Album review: Millencolin – SOS

Swedish-based skate punks Millencolin are back with their ninth studio album over a 27-year long career. With most skate rock dropping away in the past few years, is this welcome nostalgia or will we wish they’d hang up their decks?

Sounding more like a US-based skate rock band than…well, most US-based skate rock bands, Millencolin have been doing this a long time. This is no bad thing though. Leaping straight into a track that would be right at home on Tony Hawk Playstation game (and yes, I’m recalling my childhood here) comes title track, “SOS”. It’s a blistering power chord fest – exactly what you’d expect from any skate rock band if we’re honest. Plenty of clean, overdriven guitars, and going very fast. Close your eyes and you’ll be able to see a very pixelated pro-skater trying to land impossible tricks on a CRT TV. If you can’t, you might have memories of telling your child to get off the TV or to turn it down instead. For the next couple of tracks, it’s much the same, instrumentally. Lots of fast strumming, plenty of palm-muted rhythms to keep vocals audible in the verses. Save from ALL the lyrics from needing to be shouted, this isn’t to say everything literally sounds the same.

“Nothing” might retain the same pace and guitar style, but the lyrics are far darker. The song tells the story of an older guy, drinking and popping pills to distract himself from the disappointment he feels he’s become. Of course, if you’re too busy jumping around with an air guitar to give it a full listen, there’s no judgement here. Speaking of jumping around with an air guitar, “Sour Days” has a duelling riff that sounds like it was literally built for it. It’s easy to see how these Swedish rockers managed to host their own festival and, with a back catalogue of over 25 years, headline both nights.

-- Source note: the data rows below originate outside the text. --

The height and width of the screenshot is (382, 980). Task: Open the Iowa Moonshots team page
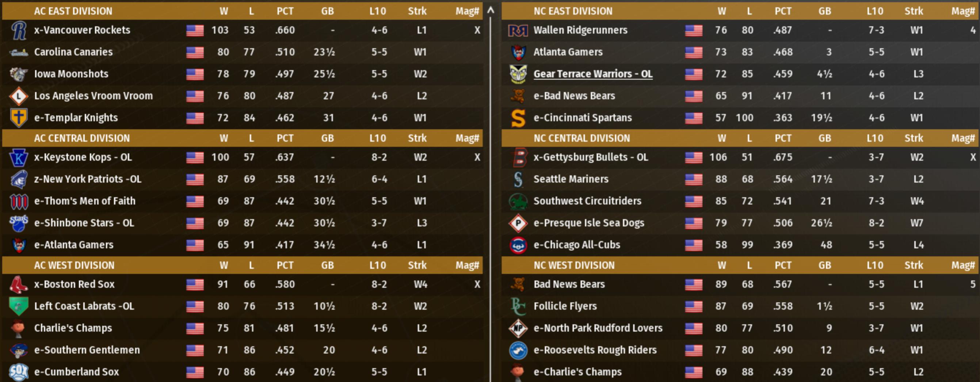(71, 74)
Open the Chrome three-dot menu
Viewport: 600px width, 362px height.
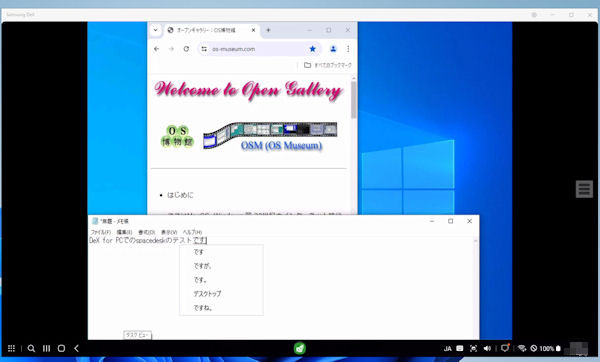pos(348,49)
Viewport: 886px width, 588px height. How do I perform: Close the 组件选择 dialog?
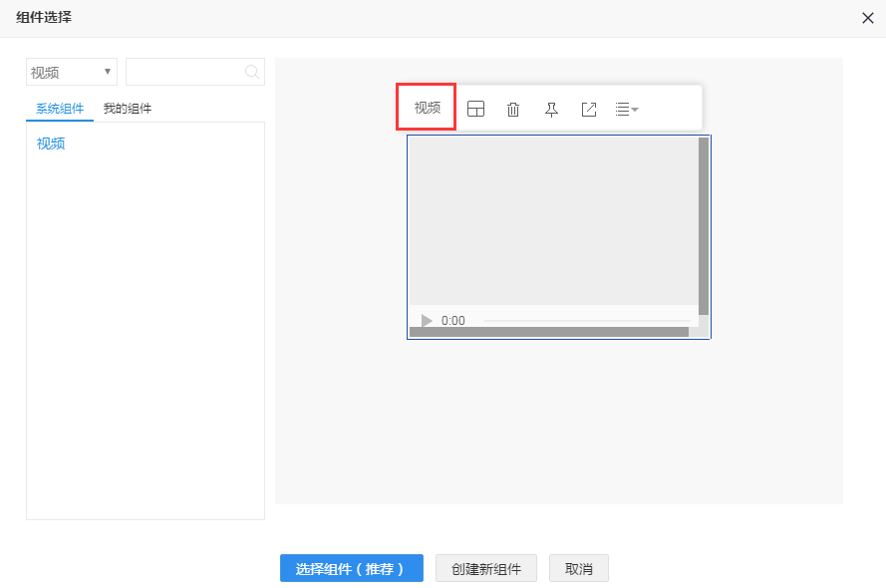pyautogui.click(x=868, y=18)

Having started a few years before many of the better known ‘skate rock’ bands such as Sum 41, The Offspring and NOFX, Millencolin have an influence that reaches far and wide across the genre. In “Do You Want War”, you’d think that you were listening to Blink-182 (if it weren’t for the lack of nasal Tom DeLonge vocals), replete with complex drum riff and more melodic distorted guitar. In the more Canadian vein of influence, “Trumpets and Poutine” is far closer to Sum 41’s sound from their Chuck album. Sum 41 may no longer be with us, but their sound lives on – fittingly through one of their own influencers. Their overall recipe for songs may not have changed in all the years they’ve been together – but if it ain’t broke…

The band isn’t totally without current social zeitgeist however. They’ve even managed to name a track after the recent internet phenomenon, Yanny & Laurel. Using the confusing vocal sample as a point of reference in the song’s furious breakdown, the band attacks aspects of social media and modern life. It’s not all skateparks and girlfriends. Neither is it doom, gloom and angst either, that’s never been what skate rock is about.

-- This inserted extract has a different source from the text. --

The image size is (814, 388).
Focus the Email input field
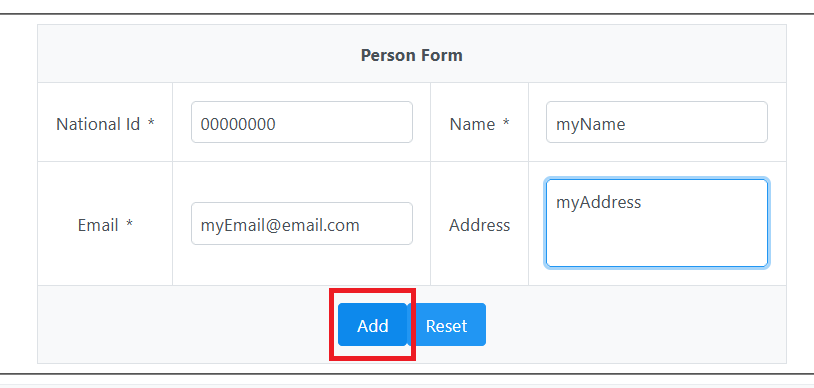click(302, 223)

Perhaps the best example here comes from “Let It Be”. As a great example of what the genre should be seen as, the band takes aim at the political climate, overarching woes and negativity in general. Instead they preach to leave it alone and preach positivity – as it’s simply not something they always want to worry about. There’s nothing too new, too innovative or ground-breaking in the album, not that it’s a bad thing. Millencolin have outlasted nearly every band in their ballpark (or skatepark if you want the pun). This is due to their ability to keep their sound, but also mature with it; at no point do they sound infantile or outdated. It’s just a damn good album.